▸ **TASK OBJECTIVE**:
In your copy of the entries, please include no pictures and return every word exactly.

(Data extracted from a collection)
+ + + + +

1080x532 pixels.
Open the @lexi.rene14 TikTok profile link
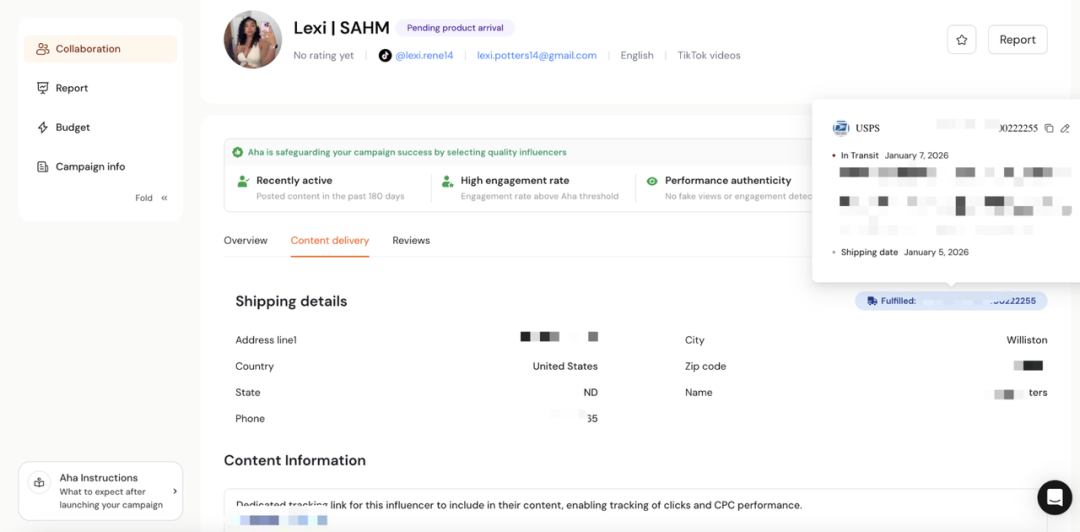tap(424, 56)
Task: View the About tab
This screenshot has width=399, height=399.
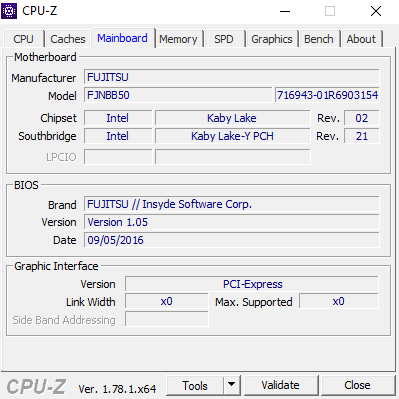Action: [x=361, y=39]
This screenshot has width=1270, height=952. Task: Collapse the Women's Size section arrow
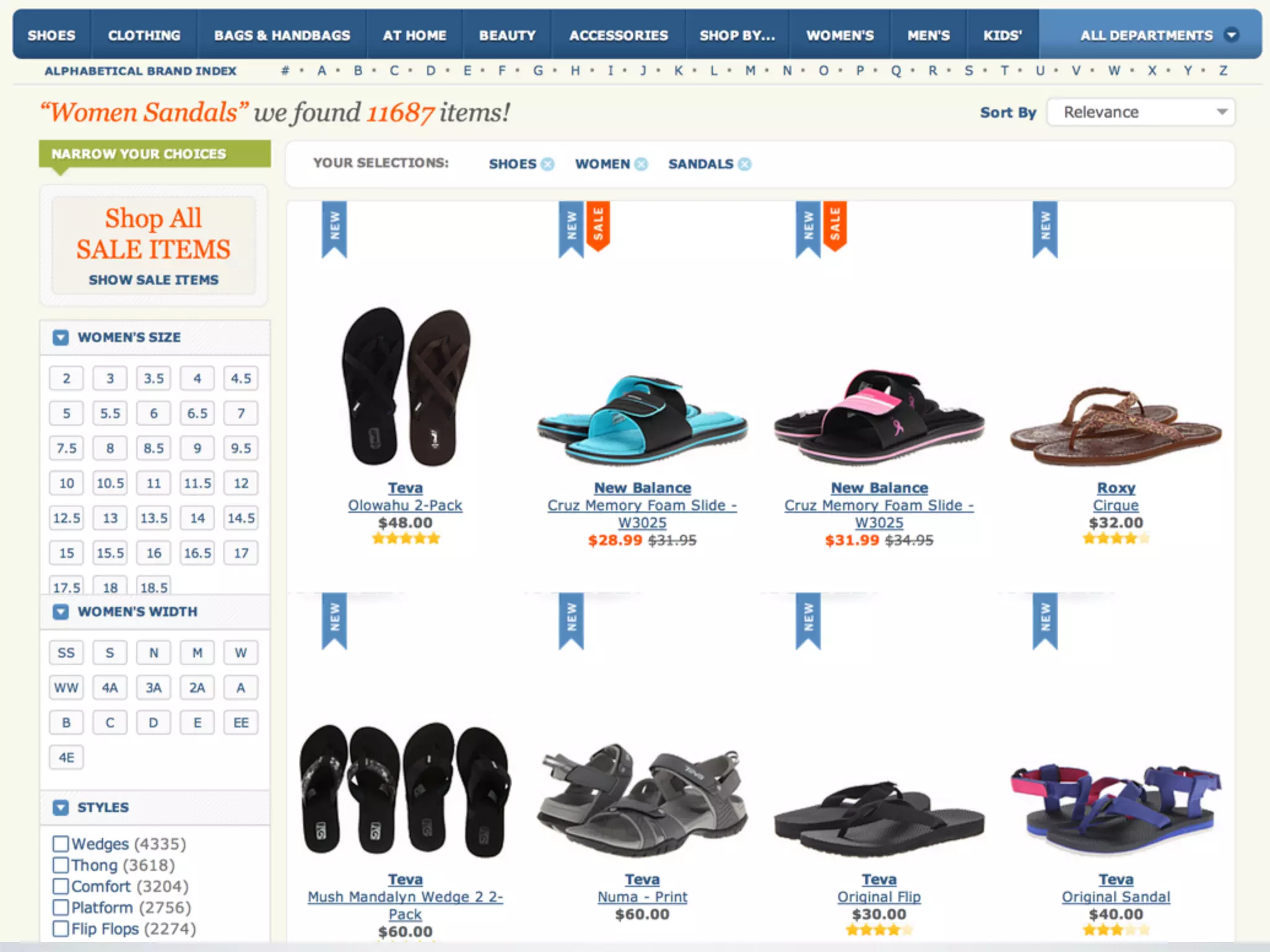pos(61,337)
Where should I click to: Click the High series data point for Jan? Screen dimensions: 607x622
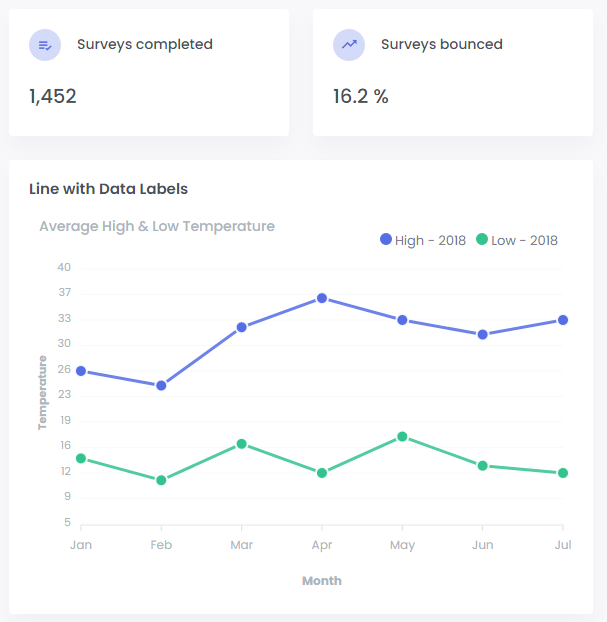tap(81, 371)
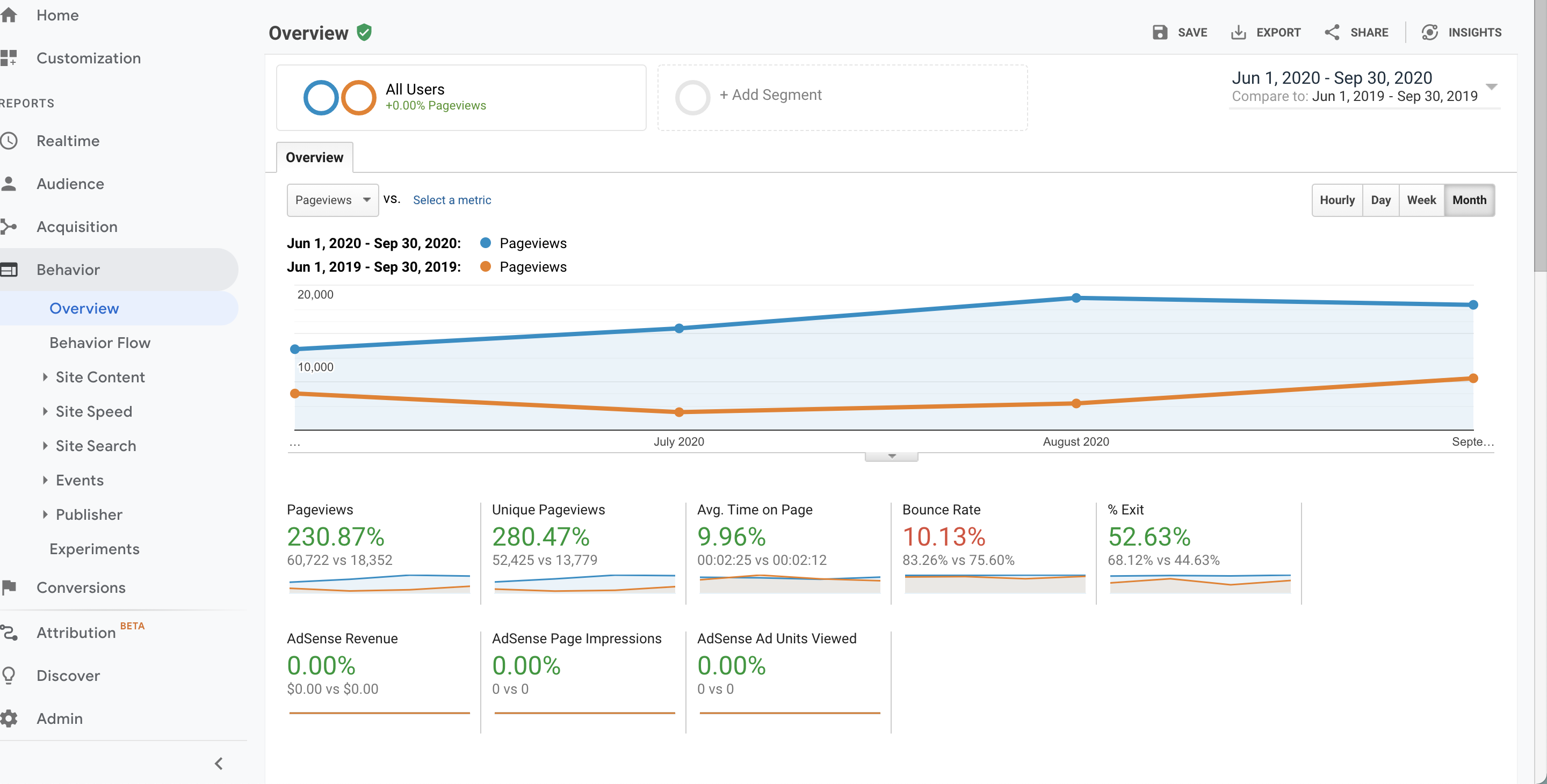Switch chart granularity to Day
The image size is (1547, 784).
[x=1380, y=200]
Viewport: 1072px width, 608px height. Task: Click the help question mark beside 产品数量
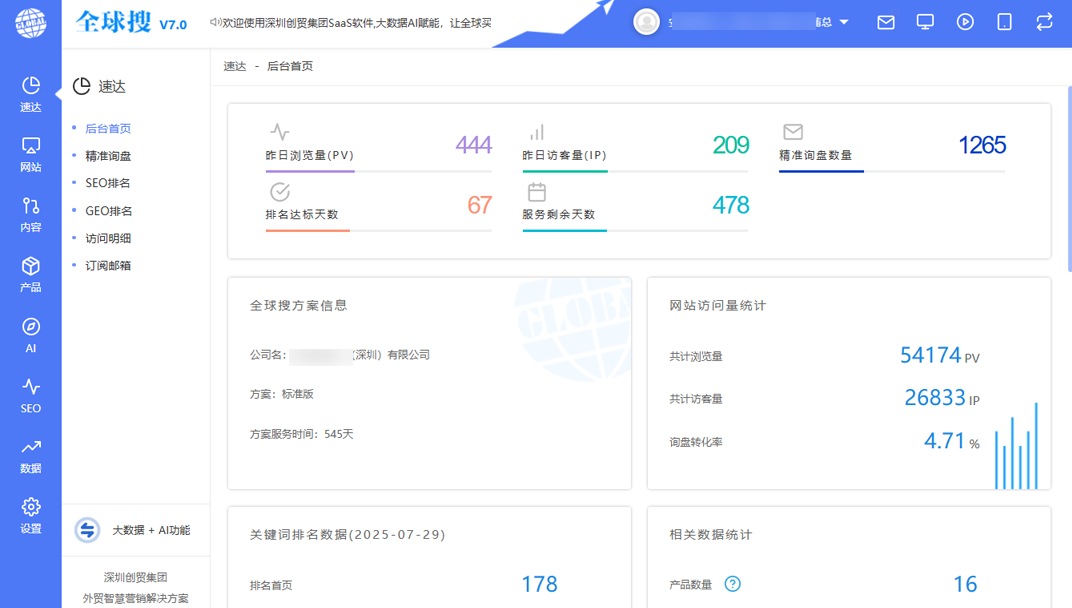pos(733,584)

+ + + + +

▸ **EXPECTED OUTPUT**:
1080x532 pixels.
Open the @lexi.rene14 TikTok profile link
tap(424, 56)
Task: View the About tab
This screenshot has width=399, height=399.
Action: [x=361, y=39]
This screenshot has width=1270, height=952. Task: Collapse the Women's Size section arrow
pos(61,337)
Where should I click to: Click the High series data point for Jan? Screen dimensions: 607x622
tap(81, 371)
Switch chart granularity to Day
The image size is (1547, 784).
[x=1380, y=200]
Viewport: 1072px width, 608px height. Task: Click the help question mark beside 产品数量
pos(733,584)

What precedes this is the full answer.